__CZEGO SIĘ OCZEKUJE__: Zamień „GUI agent” na „interface agent” w całym materiale, a resztę tekstu przepisz bez zmian.

__PRZEKAZANE DANE__:
+ + + + + + +

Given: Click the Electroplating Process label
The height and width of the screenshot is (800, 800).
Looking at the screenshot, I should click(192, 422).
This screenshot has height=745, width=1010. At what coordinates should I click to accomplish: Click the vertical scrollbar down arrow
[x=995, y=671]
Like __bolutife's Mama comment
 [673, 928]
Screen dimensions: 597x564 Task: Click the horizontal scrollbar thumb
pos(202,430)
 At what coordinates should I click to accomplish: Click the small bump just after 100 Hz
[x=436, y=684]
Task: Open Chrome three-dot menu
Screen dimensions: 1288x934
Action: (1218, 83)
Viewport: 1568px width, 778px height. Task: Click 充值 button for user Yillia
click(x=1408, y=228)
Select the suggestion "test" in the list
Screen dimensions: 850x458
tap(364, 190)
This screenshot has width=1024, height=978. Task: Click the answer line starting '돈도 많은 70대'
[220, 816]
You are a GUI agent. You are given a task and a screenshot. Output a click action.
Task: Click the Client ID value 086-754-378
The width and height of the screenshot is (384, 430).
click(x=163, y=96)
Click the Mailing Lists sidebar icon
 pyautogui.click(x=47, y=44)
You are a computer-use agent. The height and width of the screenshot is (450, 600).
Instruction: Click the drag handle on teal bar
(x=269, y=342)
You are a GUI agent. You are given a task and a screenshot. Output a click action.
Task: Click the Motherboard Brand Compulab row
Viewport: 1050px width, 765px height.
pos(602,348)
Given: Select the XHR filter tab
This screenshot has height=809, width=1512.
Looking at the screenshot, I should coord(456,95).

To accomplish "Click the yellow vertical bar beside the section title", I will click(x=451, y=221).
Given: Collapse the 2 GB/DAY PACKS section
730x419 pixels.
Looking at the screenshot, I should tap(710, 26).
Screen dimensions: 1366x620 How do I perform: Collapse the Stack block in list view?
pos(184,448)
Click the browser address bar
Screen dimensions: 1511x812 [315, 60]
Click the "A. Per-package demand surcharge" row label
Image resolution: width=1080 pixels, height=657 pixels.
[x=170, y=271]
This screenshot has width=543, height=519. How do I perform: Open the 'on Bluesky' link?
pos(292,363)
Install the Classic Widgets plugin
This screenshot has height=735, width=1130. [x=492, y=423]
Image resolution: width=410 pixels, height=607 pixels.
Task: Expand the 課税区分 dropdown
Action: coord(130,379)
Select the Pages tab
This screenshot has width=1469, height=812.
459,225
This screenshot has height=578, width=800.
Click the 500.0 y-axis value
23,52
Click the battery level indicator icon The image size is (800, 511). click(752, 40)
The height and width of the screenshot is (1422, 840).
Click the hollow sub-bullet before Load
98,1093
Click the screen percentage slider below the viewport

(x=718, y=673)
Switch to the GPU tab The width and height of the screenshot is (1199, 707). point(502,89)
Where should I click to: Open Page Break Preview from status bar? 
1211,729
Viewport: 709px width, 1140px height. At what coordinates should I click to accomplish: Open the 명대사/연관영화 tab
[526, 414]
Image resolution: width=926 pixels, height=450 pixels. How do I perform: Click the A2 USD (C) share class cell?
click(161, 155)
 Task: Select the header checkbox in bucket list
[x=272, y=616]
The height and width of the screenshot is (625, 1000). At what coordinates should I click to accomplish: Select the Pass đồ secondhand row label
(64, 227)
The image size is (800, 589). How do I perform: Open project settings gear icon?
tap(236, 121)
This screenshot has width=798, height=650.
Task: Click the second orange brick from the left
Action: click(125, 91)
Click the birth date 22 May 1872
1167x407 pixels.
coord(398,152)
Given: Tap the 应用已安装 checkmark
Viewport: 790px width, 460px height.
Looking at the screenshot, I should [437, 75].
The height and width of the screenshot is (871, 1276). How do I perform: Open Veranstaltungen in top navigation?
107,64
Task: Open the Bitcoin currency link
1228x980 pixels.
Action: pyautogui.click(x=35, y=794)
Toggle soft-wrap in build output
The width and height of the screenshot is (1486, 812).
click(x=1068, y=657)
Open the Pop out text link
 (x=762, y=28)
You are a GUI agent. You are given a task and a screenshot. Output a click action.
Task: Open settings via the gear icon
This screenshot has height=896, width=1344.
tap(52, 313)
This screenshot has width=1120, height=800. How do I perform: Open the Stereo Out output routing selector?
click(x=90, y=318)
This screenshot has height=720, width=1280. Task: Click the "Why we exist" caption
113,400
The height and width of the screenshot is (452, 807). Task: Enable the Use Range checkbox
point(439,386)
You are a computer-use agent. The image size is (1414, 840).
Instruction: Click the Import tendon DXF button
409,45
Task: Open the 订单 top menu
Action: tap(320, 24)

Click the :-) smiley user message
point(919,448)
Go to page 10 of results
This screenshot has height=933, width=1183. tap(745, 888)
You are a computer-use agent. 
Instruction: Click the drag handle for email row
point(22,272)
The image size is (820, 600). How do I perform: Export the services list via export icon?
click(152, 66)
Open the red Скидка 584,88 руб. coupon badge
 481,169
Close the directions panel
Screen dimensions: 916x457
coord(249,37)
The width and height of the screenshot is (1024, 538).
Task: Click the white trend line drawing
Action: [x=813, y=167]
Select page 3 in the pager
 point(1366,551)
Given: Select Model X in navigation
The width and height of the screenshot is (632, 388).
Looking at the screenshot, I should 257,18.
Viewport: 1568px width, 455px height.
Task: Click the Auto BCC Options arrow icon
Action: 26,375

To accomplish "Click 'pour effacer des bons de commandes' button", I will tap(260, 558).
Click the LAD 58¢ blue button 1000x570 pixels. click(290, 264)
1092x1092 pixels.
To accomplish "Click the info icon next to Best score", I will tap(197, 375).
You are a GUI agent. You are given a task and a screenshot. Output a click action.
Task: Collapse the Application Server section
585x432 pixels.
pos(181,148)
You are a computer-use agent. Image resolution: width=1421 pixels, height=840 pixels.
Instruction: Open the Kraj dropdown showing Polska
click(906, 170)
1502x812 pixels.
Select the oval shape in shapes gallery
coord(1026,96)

+ + + + + + +

__WYNIK ĆWICZENIA__:
Given: Click the Electroplating Process label
The height and width of the screenshot is (800, 800).
Looking at the screenshot, I should click(192, 422).
This screenshot has height=745, width=1010. At what coordinates should I click to accomplish: Click the vertical scrollbar down arrow
[x=995, y=671]
Like __bolutife's Mama comment
 [673, 928]
Screen dimensions: 597x564 Task: Click the horizontal scrollbar thumb
pos(202,430)
 At what coordinates should I click to accomplish: Click the small bump just after 100 Hz
[x=436, y=684]
Task: Open Chrome three-dot menu
Screen dimensions: 1288x934
Action: (1218, 83)
Viewport: 1568px width, 778px height. Task: Click 充值 button for user Yillia
click(x=1408, y=228)
Select the suggestion "test" in the list
Screen dimensions: 850x458
tap(364, 190)
This screenshot has width=1024, height=978. Task: Click the answer line starting '돈도 많은 70대'
[220, 816]
You are a interface agent. You are given a task and a screenshot. Output a click action.
Task: Click the Client ID value 086-754-378
The width and height of the screenshot is (384, 430).
click(x=163, y=96)
Click the Mailing Lists sidebar icon
 pyautogui.click(x=47, y=44)
You are a computer-use agent. The height and width of the screenshot is (450, 600).
Instruction: Click the drag handle on teal bar
(x=269, y=342)
You are a interface agent. You are given a task and a screenshot. Output a click action.
Task: Click the Motherboard Brand Compulab row
Viewport: 1050px width, 765px height.
pos(602,348)
Given: Select the XHR filter tab
This screenshot has height=809, width=1512.
Looking at the screenshot, I should coord(456,95).

To accomplish "Click the yellow vertical bar beside the section title", I will click(x=451, y=221).
Given: Collapse the 2 GB/DAY PACKS section
730x419 pixels.
Looking at the screenshot, I should tap(710, 26).
Screen dimensions: 1366x620 How do I perform: Collapse the Stack block in list view?
pos(184,448)
Click the browser address bar
Screen dimensions: 1511x812 [315, 60]
Click the "A. Per-package demand surcharge" row label
Image resolution: width=1080 pixels, height=657 pixels.
[x=170, y=271]
This screenshot has width=543, height=519. How do I perform: Open the 'on Bluesky' link?
pos(292,363)
Install the Classic Widgets plugin
This screenshot has height=735, width=1130. [x=492, y=423]
Image resolution: width=410 pixels, height=607 pixels.
Task: Expand the 課税区分 dropdown
Action: coord(130,379)
Select the Pages tab
This screenshot has width=1469, height=812.
459,225
This screenshot has height=578, width=800.
Click the 500.0 y-axis value
23,52
Click the battery level indicator icon The image size is (800, 511). click(752, 40)
The height and width of the screenshot is (1422, 840).
Click the hollow sub-bullet before Load
98,1093
Click the screen percentage slider below the viewport

(x=718, y=673)
Switch to the GPU tab The width and height of the screenshot is (1199, 707). point(502,89)
Where should I click to: Open Page Break Preview from status bar? 
1211,729
Viewport: 709px width, 1140px height. At what coordinates should I click to accomplish: Open the 명대사/연관영화 tab
[526, 414]
Image resolution: width=926 pixels, height=450 pixels. How do I perform: Click the A2 USD (C) share class cell?
click(161, 155)
 Task: Select the header checkbox in bucket list
[x=272, y=616]
The height and width of the screenshot is (625, 1000). At what coordinates should I click to accomplish: Select the Pass đồ secondhand row label
(64, 227)
The image size is (800, 589). How do I perform: Open project settings gear icon?
tap(236, 121)
This screenshot has width=798, height=650.
Task: Click the second orange brick from the left
Action: click(125, 91)
Click the birth date 22 May 1872
1167x407 pixels.
coord(398,152)
Given: Tap the 应用已安装 checkmark
Viewport: 790px width, 460px height.
Looking at the screenshot, I should [437, 75].
The height and width of the screenshot is (871, 1276). How do I perform: Open Veranstaltungen in top navigation?
107,64
Task: Open the Bitcoin currency link
1228x980 pixels.
Action: pyautogui.click(x=35, y=794)
Toggle soft-wrap in build output
The width and height of the screenshot is (1486, 812).
click(x=1068, y=657)
Open the Pop out text link
 (x=762, y=28)
You are a interface agent. You are given a task and a screenshot. Output a click action.
Task: Open settings via the gear icon
This screenshot has height=896, width=1344.
tap(52, 313)
This screenshot has width=1120, height=800. How do I perform: Open the Stereo Out output routing selector?
click(x=90, y=318)
This screenshot has height=720, width=1280. Task: Click the "Why we exist" caption
113,400
The height and width of the screenshot is (452, 807). Task: Enable the Use Range checkbox
point(439,386)
You are a computer-use agent. The image size is (1414, 840).
Instruction: Click the Import tendon DXF button
409,45
Task: Open the 订单 top menu
Action: tap(320, 24)

Click the :-) smiley user message
point(919,448)
Go to page 10 of results
This screenshot has height=933, width=1183. tap(745, 888)
You are a computer-use agent. 
Instruction: Click the drag handle for email row
point(22,272)
The image size is (820, 600). How do I perform: Export the services list via export icon?
click(152, 66)
Open the red Скидка 584,88 руб. coupon badge
 481,169
Close the directions panel
Screen dimensions: 916x457
coord(249,37)
The width and height of the screenshot is (1024, 538).
Task: Click the white trend line drawing
Action: [x=813, y=167]
Select page 3 in the pager
 point(1366,551)
Given: Select Model X in navigation
The width and height of the screenshot is (632, 388).
Looking at the screenshot, I should 257,18.
Viewport: 1568px width, 455px height.
Task: Click the Auto BCC Options arrow icon
Action: 26,375

To accomplish "Click 'pour effacer des bons de commandes' button", I will tap(260, 558).
Click the LAD 58¢ blue button 1000x570 pixels. click(290, 264)
1092x1092 pixels.
To accomplish "Click the info icon next to Best score", I will tap(197, 375).
You are a interface agent. You are given a task and a screenshot. Output a click action.
Task: Collapse the Application Server section
585x432 pixels.
pos(181,148)
You are a computer-use agent. Image resolution: width=1421 pixels, height=840 pixels.
Instruction: Open the Kraj dropdown showing Polska
click(906, 170)
1502x812 pixels.
Select the oval shape in shapes gallery
coord(1026,96)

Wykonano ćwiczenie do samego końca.